There are a few things that I still don’t really find straightforward, like the Plasma widget sharing (what the heck is it used for?) and the fact that you can have both widgets and notification icons in the lower panel for things like battery and network — and of the two, the nice ones are the notification icons, which have been, to me, the most difficult to identify. I also haven’t grasped the idea of activities, or to be precise their difference from desktops, beside looking, to me, like a three-dimensions desktop wall. I know that for it to work properly you need support from the apps as well, and they change both the apps and the available widgets… still, it doesn’t look like I can care for it right now.

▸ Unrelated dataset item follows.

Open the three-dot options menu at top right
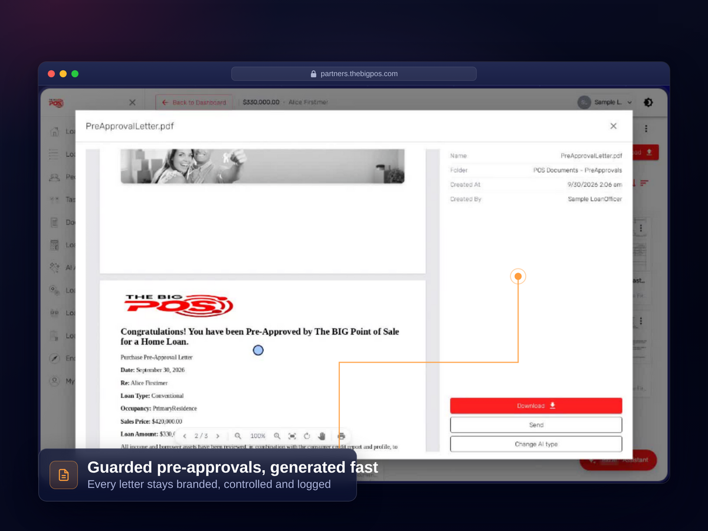Image resolution: width=708 pixels, height=531 pixels. coord(646,128)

KRunner (the thingy that comes up with M-F2) is actually quite nice, but there are a few rough edges on it as it is right now, I think. One of the was with the latest update (4.10) I lost the icons on it .. till the next reboot, then they appeared back. Maybe it was something to do with the further updates done on the ebuilds after the first unmask. Also, at least in 4.9, sometimes if you’re too quick to type and press enter, it executes the results of the previous search rather than current one… but okay, it’s my fault I guess.

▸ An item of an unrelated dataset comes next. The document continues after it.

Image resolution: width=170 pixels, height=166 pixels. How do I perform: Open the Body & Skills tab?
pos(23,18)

After quite a long time I also decided to give up on Pidgin (on the Dell where I have been using it, the Zenbook right now does not have it at all, as when I’m using it, like right now, I care about being left alone, mostly — I have bought it as my “time to write” laptop), in favour of the Telepathy integration provided by KDE itself – you probably noticed after my previous rant about SSL implementations – which actually seems to work pretty well. Only issue? When you first try to add an account, and you don’t have the backends installed yet, it’ll tell you to install both telepathy-gabble
and telepathy-haze
— the former implements XMPP and thus allows both GTalk and Facebook accounts, the latter implements almost everything else on top of Pidgin’s libpurple… you don’t need it for either GTalk or Facebook, which happen to be the only accounts I care about myself, so at the end I was able to get rid of both telepathy-haze
and Pidgin itself.
I like digiKam for photo handling, although the Flickr upload feature (at least in the previous version) was lacking, and the Facebook one absolutely unreliable… I know that version 3 has been just released and I’m looking forward to see if the new version solves my problems, which would make me very happy. I’m also hoping I’ll be able to get a new harddrive just for the photos, the one I’m using now is shared with Windows, and thus is formatted in NTFS — access speed even over USB3 is abysmal.
So, all in all, going back to KDE was really a very good idea. Although it took me a while to get used to it, and while it includes a number of features that I don’t think I’ll ever use (activities and widget sharing as noted above), it does not get in my way, which is the main reason why I was so bothered by GNOME 3, and it’s much more stable than Cinnamon.